Задание |
Перескажите текст о старце Нектарии в двух предложениях.

Исходный текст |
Старец Нектарий всегда очень высоко ставил старческое руководство. И в юные годы, и сам будучи старцем, всегда хранил апостольский завет: Повинуйтесь наставникам вашим и будьте покорны: ибо они неусыпно пекутся о душах ваших, как обязанные дать отчет; чтоб они делали сие с радостию, а не воздыхая: ибо это для вас неполезно. (Евр. 13,17) И, наставляя духовных чад своих, говорил, что старец и его действия не подлежат суду учеников. Его указания должны приниматься без всяких рассуждений. Рассказывал, как еще при жизни своей явился ему во сне отец Анатолий и грозно сказал: «Никто не имеет права обсуждать поступки старцев, руководствуясь своим недомыслием и дерзостью. Старец за свои действия дает отчет только Богу, значения их мы не постигаем». Он всегда помнил эти слова духовного отца, объяснившие ему, еще послушнику, высокое значение старческого служения. И годы спустя предупреждал уже своих духовных детей, что если не складываются их отношения со старцем, то причину надо искать в себе: «Вот некоторые ропщут на старца, что он в положение не входит, не принимает, а не обернутся на себя и не подумают: «А не грешны ли мы? Может быть, старец потому меня не принимает, что ждет моего покаяния и испытывает?».

Когда старца Нектария спросили, не возмущался ли он против своих учителей, тот ответил: «Нет! Мне это и в голову не приходило. Только раз провинился я в чем-то и послали меня к старцу Амвросию на вразумление. А у того палочка была. Как провинишься, он и побьет (не так, как я вас!). А я, конечно, не хочу, чтобы меня били. Как увидел, что Старец за палочку берется, я бежать, а потом прощения просил».

Фрагмент данных |
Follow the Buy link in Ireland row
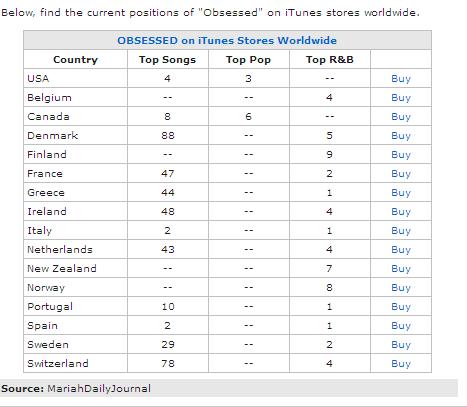 401,212
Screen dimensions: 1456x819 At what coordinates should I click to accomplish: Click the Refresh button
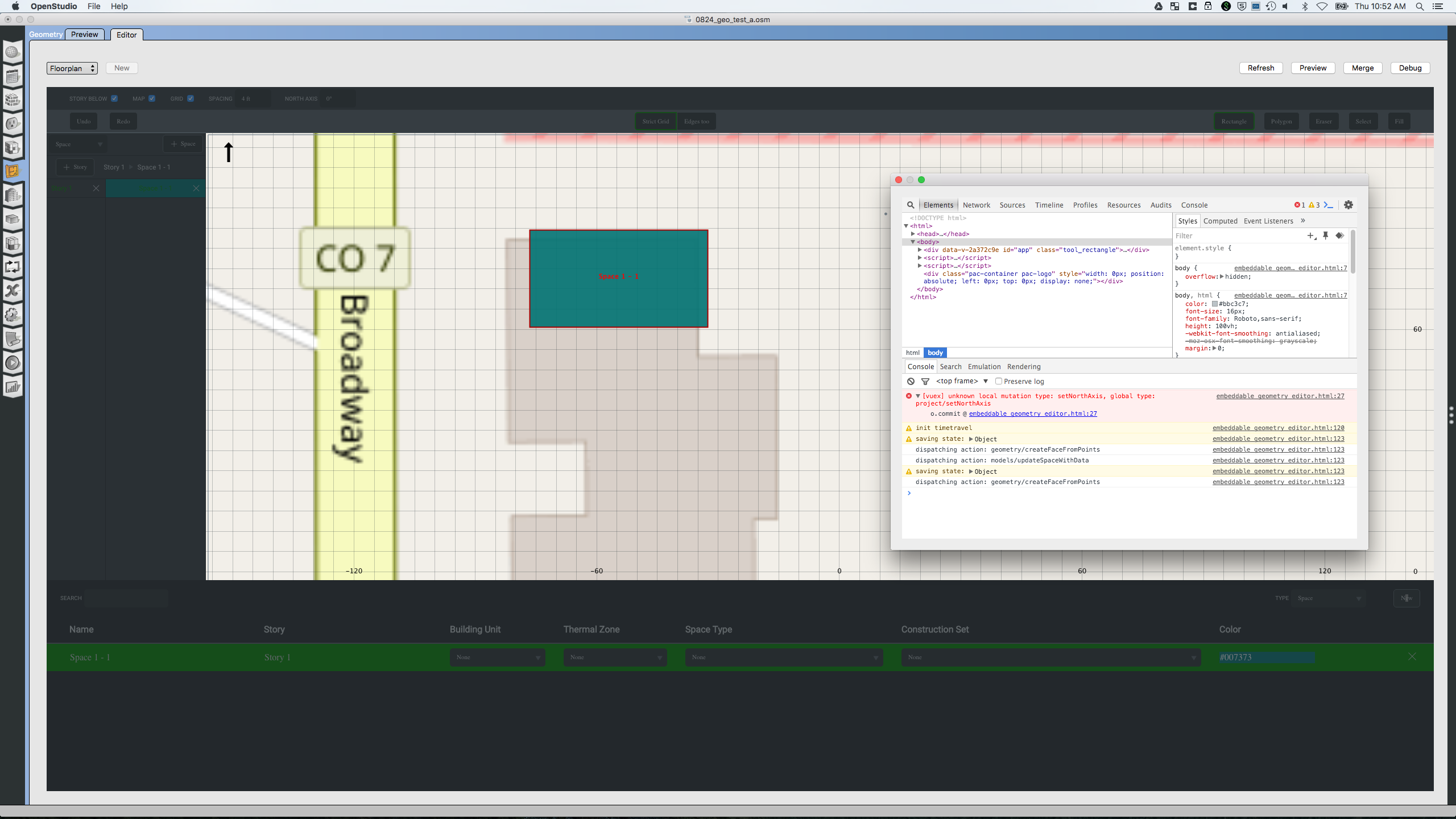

Ответ |
Старец Нектарий высоко ставил старческое руководство и учил, что действия старца не подлежат суду учеников, а причину разлада со старцем надо искать в себе. На вопрос, не возмущался ли он против своих учителей, он ответил, что ему это и в голову не приходило, и лишь однажды, провинившись, убежал от взявшегося за палочку старца Амвросия, а потом просил прощения.